I've seen many people make a decision regarding the choice of technology
because they have read somewhere that x is faster than y. Often, I've then seen
something created which is flakey, takes 10x as long to develop or simply
doesn't work when in reality, the aspect they were concerned about wasn't even
relevant to the situation they were working in. Recently, I had an argument
with one of our sys admins who wanted to use the Riser FS rather than Ext3 as
the file system on a new server. His argument was that Riser had better
performance characteristics and the system would perform better. My argument
was that file system performance was not a significant bottleneck for the
server and we would be better off sticking with a file system that had a better
track record, more robust tools and represented a technology more sys admins
were familiar with. I lost the argument, initially. The server was configured
with RiserFS and after a few months, we came in one morning to find massive
disk curruption problems. The server was changed to Ext3 and has not missed a
beat since. More to the point, the performance using Ext3 is still well within
acceptable performance metrics. My point isn't that RiserFS may not be a good
file system - it probably is and possibly is even "better" than Ext3. My point
is that speed is not the only issue to consider. 
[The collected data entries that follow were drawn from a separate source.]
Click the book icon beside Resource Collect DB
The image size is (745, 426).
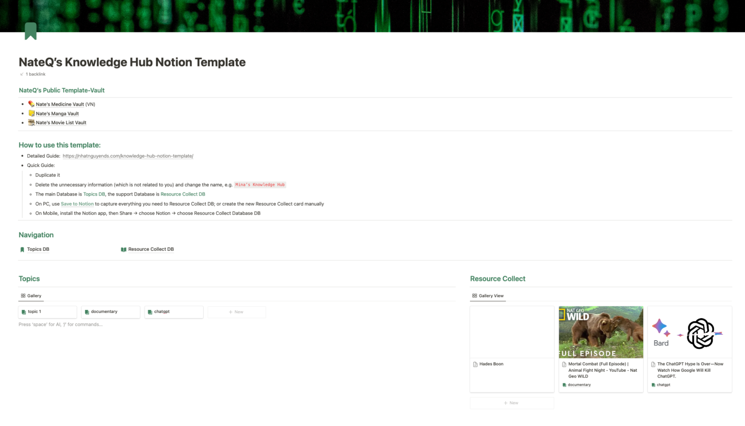(124, 249)
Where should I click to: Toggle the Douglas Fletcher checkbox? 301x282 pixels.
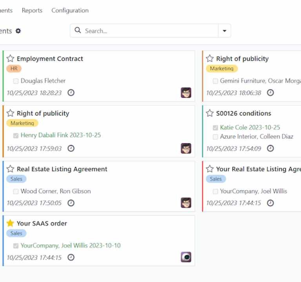[16, 81]
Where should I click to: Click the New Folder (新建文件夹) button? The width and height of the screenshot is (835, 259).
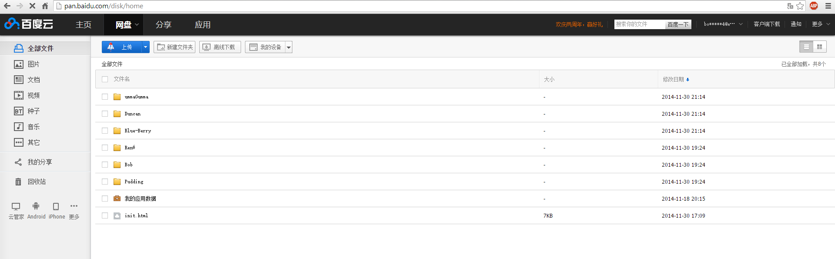[x=174, y=47]
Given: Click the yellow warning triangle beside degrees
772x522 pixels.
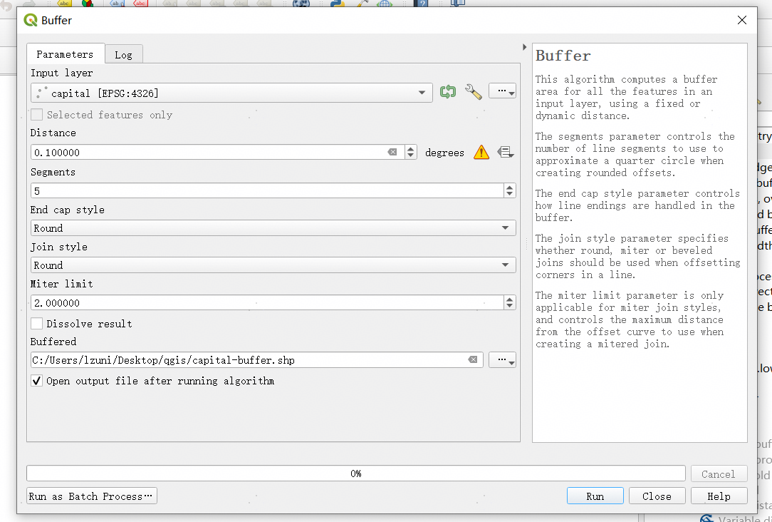Looking at the screenshot, I should pos(481,152).
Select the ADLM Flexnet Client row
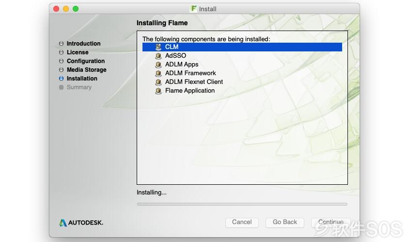 [x=242, y=82]
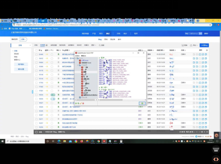The width and height of the screenshot is (221, 164).
Task: Select the 当前系统 hosts tree entry
Action: coord(86,63)
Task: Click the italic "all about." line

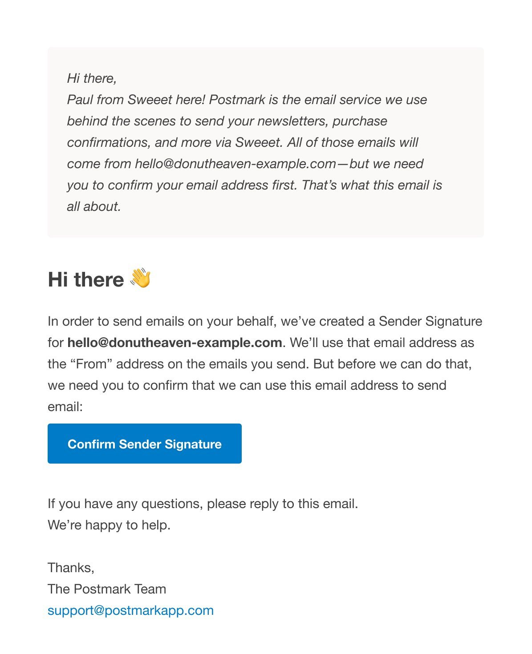Action: (x=94, y=206)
Something which the article doesn't address is complexity and correctness. The
algorithm used by Perl et. al. may not be fast compared to the alternative, but
it is relatively simple. As important to performance is correctness. An
extremely fast RE is not a better solution if it is only correct 95% of the
time or is so complex, it is difficult to maintain without bugs creeping in
after version updates etc. 

Tim

-- 
tcross (at) rapttech dot com dot au